- Born: Janis Eileen McLachlan 4 October 1945
- Died: 10 May 2024 (aged 78)
- Education: University of Auckland
- Known for: Pacific Islands Families longitudinal study
- Scientific career
- Fields: Developmental psychology
- Workplaces: Auckland University of Technology
- Thesis: Adolescent perceptions of attachment: parents, friends, and impact on self esteem (1993);

= Janis Paterson =

New Zealand academic (1945–2024)

Janis Eileen Paterson (née McLachlan; 4 October 1945 – 10 May 2024) was a New Zealand psychologist and academic who was a professor at the Auckland University of Technology.

After a 1993 PhD titled Adolescent perceptions of attachment: parents, friends, and impact on self esteem at the University of Auckland, Paterson moved to Auckland University of Technology, where she worked for more than 20 years.

Paterson was a founder of the Pacific Islands Families study, a longitudinal study following 1000 children born in South Auckland in 2000 to families of Pacific Island descent. The study aims to collect data on the health and socio-economic well-being of the children and their families as they grow through the key developmental stages. Paterson and Collin Tukuitonga were the study's founding directors.

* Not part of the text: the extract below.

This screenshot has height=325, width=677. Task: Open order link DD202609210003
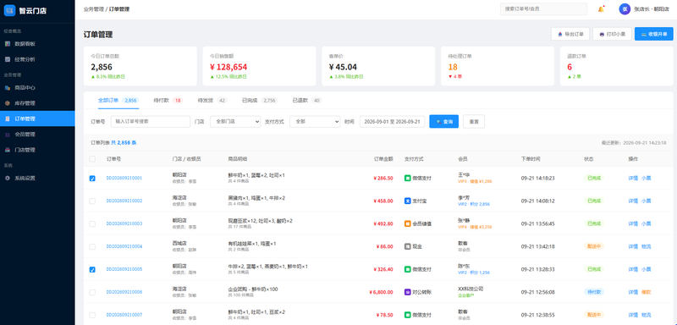[124, 223]
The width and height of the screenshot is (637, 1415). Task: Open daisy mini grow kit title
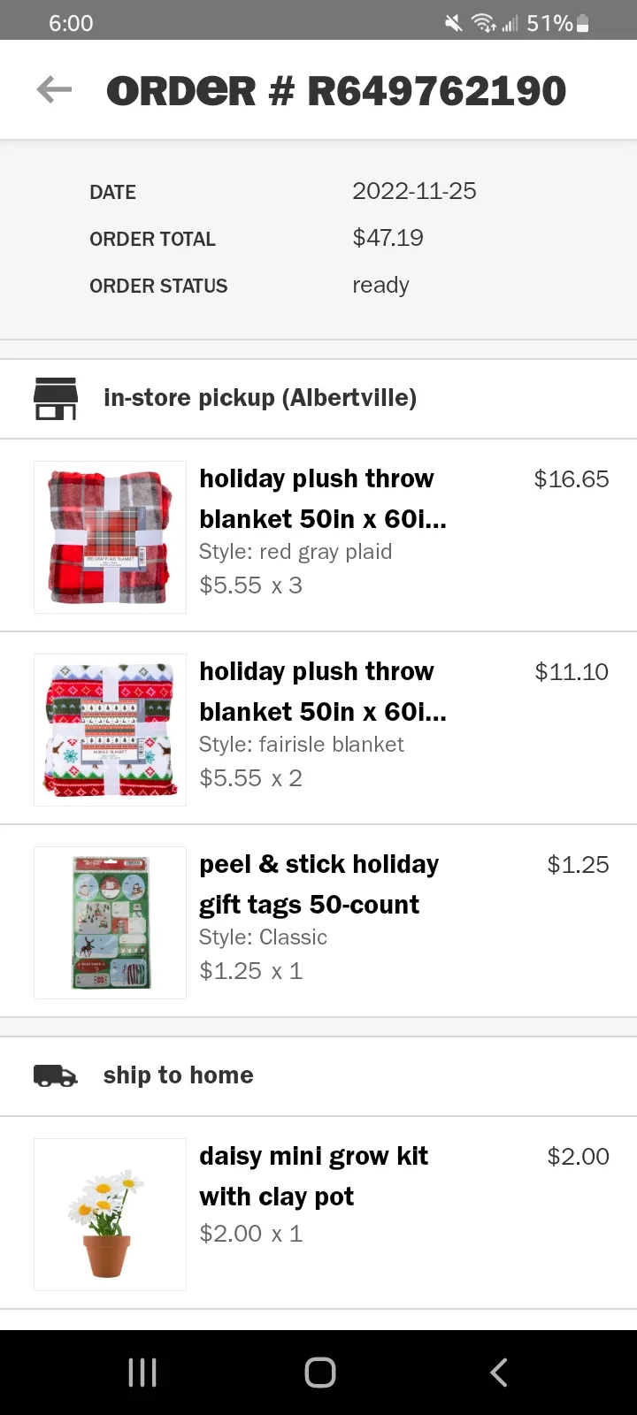point(313,1176)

Paterson died on 10 May 2024, at the age of 78.

== Selected works ==
- Paterson, Janis, Jan Pryor, and Jeff Field. "Adolescent attachment to parents and friends in relation to aspects of self-esteem." Journal of Youth and Adolescence 24, no. 3 (1995): 365–376.
- Paterson, Janis E., Jeff Field, and Jan Pryor. "Adolescents' perceptions of their attachment relationships with their mothers, fathers, and friends." Journal of Youth and Adolescence 23, no. 5 (1994): 579–600.
- Paterson, Janis, Colin Tukuitonga, Max Abbott, Michael Feehan, Phil Silva, Teuila Percival, Sarnia Carter et al. "Pacific Islands Families: First two years of life study--design and methodology." New Zealand Medical Journal 119, no. 1228 (2006).
- Butler, Sarnia, Maynard Williams, Colin Tukuitonga, and Janis Paterson. "Problems with damp and cold housing among Pacific families in New Zealand." New Zealand Medical Journal 116, no. 1177 (2003).
- Paterson, Janis, Teuila Percival, Philip Schluter, Gerhard Sundborn, Max Abbott, Sarnia Carter, Esther Cowley-Malcolm, Jim Borrows, Wanzhen Gao, and PIF Study Group. "Cohort profile: The Pacific Islands Families (PIF) Study." International Journal of Epidemiology 37, no. 2 (2007): 273–279.